The song served as the inspiration for a lowrider car show. A 1948 Chevrolet Fleetwood, adorned with a mural of Selena crafted by German artist Von Otto on its hood, was named after the song. This vehicle garnered accolades for "Best Bomb", "Best Mural", and "Best Engine" at the 1995 Dallas Low Rider Show and achieved runner-up status at the Los Angeles Car Show. It was awarded Bomb of the Year at the 1997 Lowrider magazine show, and subsequently hailed as "the world's most famous lowrider". The car was eventually incorporated into a Mexican museum collection. "La Carcacha" was included in the set list of the broadway musical Selena Forever (2000), featuring Veronica Vasquez as Selena. Vasquez admitted to struggling with enunciation while rehearsing the song. In their list of the 100 Greatest Car Songs of All-Time, Billboard ranked "La Carcacha" at number 66, writing that the song is emblematic of Selena's career that exemplified the singer and her band's innovative approach to Tejano music in the 1990s, which helped revolutionize the genre, deeming it the quintessential Latin pop car song.
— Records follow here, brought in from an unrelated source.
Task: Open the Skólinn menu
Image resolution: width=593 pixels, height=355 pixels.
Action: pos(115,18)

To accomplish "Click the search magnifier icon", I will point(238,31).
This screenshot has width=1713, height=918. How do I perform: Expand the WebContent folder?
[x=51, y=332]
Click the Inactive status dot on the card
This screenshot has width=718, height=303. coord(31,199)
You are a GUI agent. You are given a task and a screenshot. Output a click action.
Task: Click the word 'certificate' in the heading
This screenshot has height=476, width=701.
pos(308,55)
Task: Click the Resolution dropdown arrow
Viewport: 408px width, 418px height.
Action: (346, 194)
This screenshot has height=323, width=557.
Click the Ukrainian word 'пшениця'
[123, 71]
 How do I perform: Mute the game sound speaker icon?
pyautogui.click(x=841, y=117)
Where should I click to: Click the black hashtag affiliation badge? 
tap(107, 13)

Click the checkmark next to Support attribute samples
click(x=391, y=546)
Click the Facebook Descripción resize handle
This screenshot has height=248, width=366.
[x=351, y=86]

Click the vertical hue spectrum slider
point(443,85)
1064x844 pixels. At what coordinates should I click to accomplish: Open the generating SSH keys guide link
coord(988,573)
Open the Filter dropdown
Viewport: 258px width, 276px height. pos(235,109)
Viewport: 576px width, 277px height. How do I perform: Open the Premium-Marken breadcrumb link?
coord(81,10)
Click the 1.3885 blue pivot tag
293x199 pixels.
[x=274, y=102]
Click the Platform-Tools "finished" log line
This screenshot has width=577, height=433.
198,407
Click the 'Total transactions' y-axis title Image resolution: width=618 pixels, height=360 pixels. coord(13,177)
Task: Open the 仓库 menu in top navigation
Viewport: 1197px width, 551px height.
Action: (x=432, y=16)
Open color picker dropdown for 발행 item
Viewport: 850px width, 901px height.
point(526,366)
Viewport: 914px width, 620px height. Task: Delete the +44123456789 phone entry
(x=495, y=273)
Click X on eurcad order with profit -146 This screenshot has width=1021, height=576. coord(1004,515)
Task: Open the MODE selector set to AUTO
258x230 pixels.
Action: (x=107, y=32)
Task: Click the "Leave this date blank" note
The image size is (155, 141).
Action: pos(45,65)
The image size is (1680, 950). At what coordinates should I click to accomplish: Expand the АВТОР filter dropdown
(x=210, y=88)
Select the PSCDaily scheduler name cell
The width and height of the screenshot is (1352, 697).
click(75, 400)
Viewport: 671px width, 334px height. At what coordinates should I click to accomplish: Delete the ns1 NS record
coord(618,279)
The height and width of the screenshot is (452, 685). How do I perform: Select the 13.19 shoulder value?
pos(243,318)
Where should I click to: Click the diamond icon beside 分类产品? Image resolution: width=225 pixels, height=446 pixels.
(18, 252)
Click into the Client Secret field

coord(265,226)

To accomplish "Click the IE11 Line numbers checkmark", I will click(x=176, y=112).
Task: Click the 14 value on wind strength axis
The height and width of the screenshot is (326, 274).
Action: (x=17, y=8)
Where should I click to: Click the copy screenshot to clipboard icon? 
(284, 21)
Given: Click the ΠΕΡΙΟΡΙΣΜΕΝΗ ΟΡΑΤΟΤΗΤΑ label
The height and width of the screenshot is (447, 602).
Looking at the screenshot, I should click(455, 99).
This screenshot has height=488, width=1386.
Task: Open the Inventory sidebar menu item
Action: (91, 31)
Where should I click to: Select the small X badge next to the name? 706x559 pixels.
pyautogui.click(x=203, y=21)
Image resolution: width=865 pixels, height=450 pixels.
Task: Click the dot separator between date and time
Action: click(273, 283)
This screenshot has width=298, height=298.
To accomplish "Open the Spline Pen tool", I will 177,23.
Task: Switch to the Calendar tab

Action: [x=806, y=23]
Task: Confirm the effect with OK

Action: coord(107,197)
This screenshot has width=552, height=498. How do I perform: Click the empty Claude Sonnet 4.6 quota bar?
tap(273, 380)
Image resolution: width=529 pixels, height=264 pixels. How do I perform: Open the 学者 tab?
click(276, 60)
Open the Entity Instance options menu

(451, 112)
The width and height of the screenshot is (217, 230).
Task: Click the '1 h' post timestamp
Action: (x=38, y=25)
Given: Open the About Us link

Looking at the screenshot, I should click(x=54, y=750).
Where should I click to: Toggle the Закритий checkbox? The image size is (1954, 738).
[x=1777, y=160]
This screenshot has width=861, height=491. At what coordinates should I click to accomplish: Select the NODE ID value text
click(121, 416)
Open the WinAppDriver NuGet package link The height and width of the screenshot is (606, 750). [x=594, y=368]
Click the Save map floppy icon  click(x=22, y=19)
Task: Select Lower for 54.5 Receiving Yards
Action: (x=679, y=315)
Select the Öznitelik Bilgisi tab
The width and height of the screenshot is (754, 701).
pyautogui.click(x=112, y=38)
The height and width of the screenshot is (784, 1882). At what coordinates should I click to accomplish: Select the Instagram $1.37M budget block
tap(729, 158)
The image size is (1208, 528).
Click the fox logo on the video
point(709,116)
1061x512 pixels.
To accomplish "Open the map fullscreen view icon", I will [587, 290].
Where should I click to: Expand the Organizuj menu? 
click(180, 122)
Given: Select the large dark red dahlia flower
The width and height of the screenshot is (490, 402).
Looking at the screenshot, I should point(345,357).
In 2005, Ana Bárbara performed "La Carcacha" at the Selena ¡VIVE! benefit concert. Rogelio Olivas, writing for the Tucson Citizen, observed that Bárbara's rendition revealed a vulnerability in her vocal capabilities and commented on her revealing attire. Bárbara's version peaked at number eight on the Nicaragua Digital Song Sales chart in 2009. In July 2018, American singer-songwriter Cuco performed "La Carcacha" during the Solidarity for Sanctuary concert held at Lincoln Center in New York, citing his reasoning for covering the song was due to its upbeat and danceable nature. In December 2022, Mexican reggaeton artist Bellakath faced allegations of plagiarism for her song "Gatita" (2012), after it went viral on TikTok, as users identified similarities to "La Carcacha". Following accusations that Bellakath had misappropriated the track from another individual, "Gatita" was removed from several streaming platforms.

In Netflix's two-part limited drama, Selena: The Series (which aired from 2020 to 2021), Gabriel Chavarria portrayed A. B. opposite Ricardo Chavira who played Abraham. In the last episode of the first part titled "Qué Creías", Abraham and A.B. engage in a dialogue concerning the song selection for Selena's (Christian Serratos) next album. Abraham queries A.B. about any cumbia tunes that could appeal to their current fanbase, to which A.B. responds with "La Carcacha". Abraham, however, disparages it as a novelty song about a dilapidated car and expresses doubt that such a song could attain hit status. A.B. concurs and expresses his commitment to crafting a better composition. Abraham escalates the pressure on A.B. by emphasizing the record company's requirement for a platinum record as a precondition for Selena's crossover album. He underscores the need for a chart-topping track in order to achieve this objective.

== Credits and personnel ==
Credits are adapted from the liner notes of Entre a Mi Mundo.

- Selena – lead vocals
- A.B. Quintanilla – producer, songwriter, mixing, programming, background vocals
- Pete Astudillo – songwriter

- Ricky Vela – keyboard
- Joe Ojeda – keyboard
- Chris Pérez – guitar
- Brian "Red" Moore – music engineer

== Charts ==

1992 weekly chart positions for "La Carcacha"
| Chart (1992–93) | Peak position |
|---|---|
| US Tejano Singles (Radio & Records) | 1 |
| Mexico Grupera Songs (El Siglo de Torreón) | 14 |

2009 weekly chart positions for Ana Bárbara's cover of "La Carcacha"
| Chart (2009) | Peak position |
|---|---|
| Nicaragua Digital Song Sales (EFE) | 8 |

2011–2020 weekly chart positions for "La Carcacha"
| Chart (2015–2020) | Peak position |
|---|---|
| US Latin Digital Song Sales (Billboard) | 24 |
| US Latin Pop Digital Song Sales (Billboard) | 16 |
| US Regional Mexican Digital Song Sales (Billboard) | 6 |

== Certifications ==

Certification for "La Carcacha"
| Region | Certification | Certified units/sales |
| Spain (Promusicae) | 5× Platinum | 0^{‡} |
| United States (RIAA) | 3× Platinum (Latin) | 180,000^{‡} |
^{‡} Sales+streaming figures based on certification alone.